Parco nazionale d'Abruzzo, si rischia l'arresto se i rifiuti di carote o fieno sono fuori casa
Pescasseroli (Aq),
15 mag. '12 - Allevatori imbufaliti nel Parco Nazionale d'Abruzzo. Si rischia la
multa e finanche l'arresto se lasci cumuli di carote o di fieno fuori casa. Fino
a sei mesi per l'arresto e l'ammenda da 103 a 12.911 euro.
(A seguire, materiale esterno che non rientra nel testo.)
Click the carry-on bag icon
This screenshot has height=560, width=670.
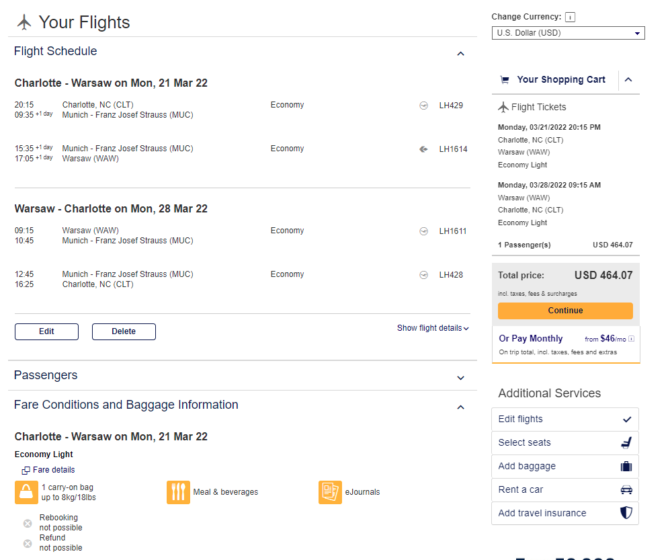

I provvedimenti sono contenuti in una
ordinanza che prevede la rimozione di ogni tipo di fonte alimentare che possa
attrarre l'orso e modificarne i comportamenti.
L'Ente Parco, di
cui è presidente Giuseppe Rossi, avverte che il condizionamento degli animali
selvatici attraverso il disturbo del loro habitat, è vietato ai sensi della
Legge Quadro sulle aree protette ed è sanzionato con pesanti multe e con
l'arresto.
Ma
gli allevatori
non stanno zitti: vogliono denunciare i firmatari del provvedimento per abuso
di potere. "Ci dobbiamo organizzare con una credenza o qualcosa di simile per
non incorrere in sanzioni o finire in carcere come spacciatori di carote per
adescare gli orsi", afferma tra il serio e il faceto Dino Rossi, presidente
dell'associazione allevatori Cospa e rappresentate abruzzese del Movimento dei
Forconi. Una cosa fuori da ogni logica anche perché se è vero, come è stato più
volte testimoniato, che l'orso frequenta i centri abitati, gli stessi
provvedimenti restrittivi, forse, andrebbero indirizzati anche alle auto, le
moto e i pullman che transitano sulle strade del Parco. Per non parlare dei
fuochi pirotecnici. Per non parlare delle zone fuori dal perimetro protetto,
dove ogni giorno vengono avvistati orsi e dove non si conoscono quali siano le
intenzioni e le iniziative del Parco per proteggere l'orso».